I have R1 and R2 reads of 18 samples from Illumina paired-end sequencing to create de novo genome assembly/reference genome. Is it possible using Galaxy? I have read the tutorial of genome assembly, but I did not find the step when to make collections/concatenate with R1/R2 reads or how to merge assembly. Could somebody help me how to manage this step-by-step and what tutorial should I follow? I am a beginner of genome assembly.
Hi @mungyon
Just to confirm that you have 18 biological samples, and you want a reference genome. If yes, I am not sure about this approach. Years ago a similar approach was used for assembling of a fish genome, resulting in numerous artificial duplications, because of natural variability between samples. Maybe select one sample with high quality data, assemble the genome and call it “the reference genome”. Depending on your task, you can assemble all genomes and compare the resulting genome assemblies or use the reference genome for variant calling in other samples, so you’ll get VCF files with variants (sites that differ from the reference sequence).
Kind regards,
Igor
Yes, the task would be creating a “reference genome” from 18 biological samples. I will try your suggestion to select one sample to assemble a „reference genome” and then compare it to the other samples’ genome assembly. With this, all existing “variants” will appear in this population. (Do you have training for comparing different genomes?)
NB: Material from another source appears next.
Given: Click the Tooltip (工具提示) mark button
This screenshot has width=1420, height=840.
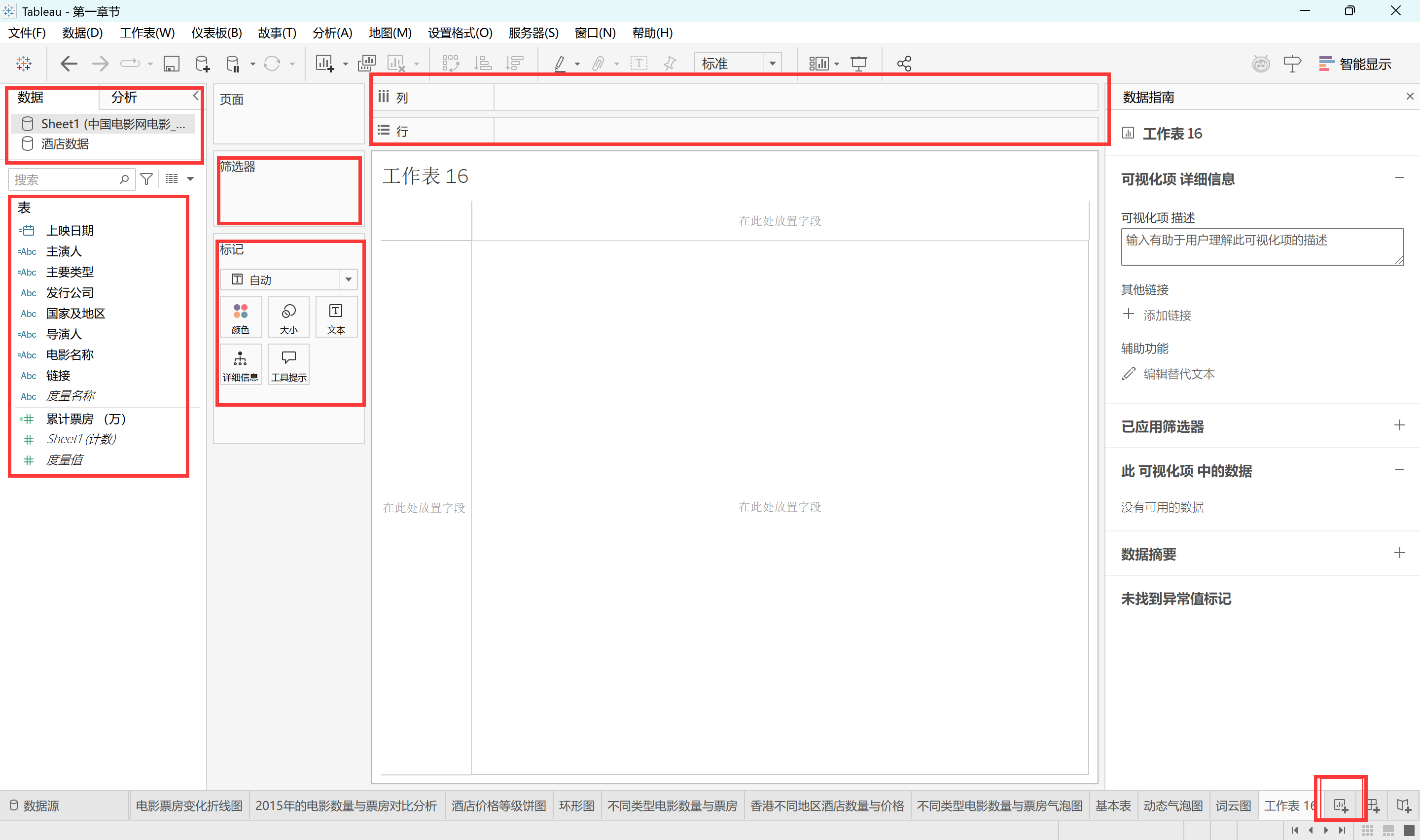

Although, if a „variant” appears in multiple genomes, this variant can be seen as the reference on that site, am I right? Now, I am wondering how I can exchange these sites and copy-paste the more common bases of these variants to the initial reference genome. Maybe it’s a bit complicated to do it site-by-sites, but it would be nice to assemble a reference genome somehow that represents all these 18 biological samples by itself. (The question is similar to how hg19 and hg38 were created…) Does any tool exist in Galaxy for this issue?
It depends on your project, your aims and species you work with. For example, if you work with a bacterial species and interested in SNPs, snippy followed by snippy-core might be a good option. If you are after genes, maybe look at Prokka > Roary approach. If you have a reference genome already available for the species, consider using it.
Sites can be modified (replaced, inserted) in a reference genome by variants from a VCF file using bcftools consensus. Again, it depends on your goal. Both hg19 and hg38 assemblies contain positions with minor alleles, with majority of screened population having alternative alleles in these sites. Work on the human genome assembly was started long time ago, and now we have high quality short and long reads, HiC, extremely long reads for repeat resolution etc.
I guess you can create a reference genome with most common sites from 18 samples, but if you sequence another sample, you most likely may need a new reference, because of changes in variant frequencies, while “reference” implies some kind of stability. Again, it depends on your goals. Description of a sample by a reference and list of variants has a major advantage: the reference is common, and list of variants is rather small compared to a genome. For example, on average, humans have 1 difference for 1 kb, while 99.9% of sites are identical to the reference genome, and it is easier to deal with 0.1% of data (I am sorry for non-scientific language).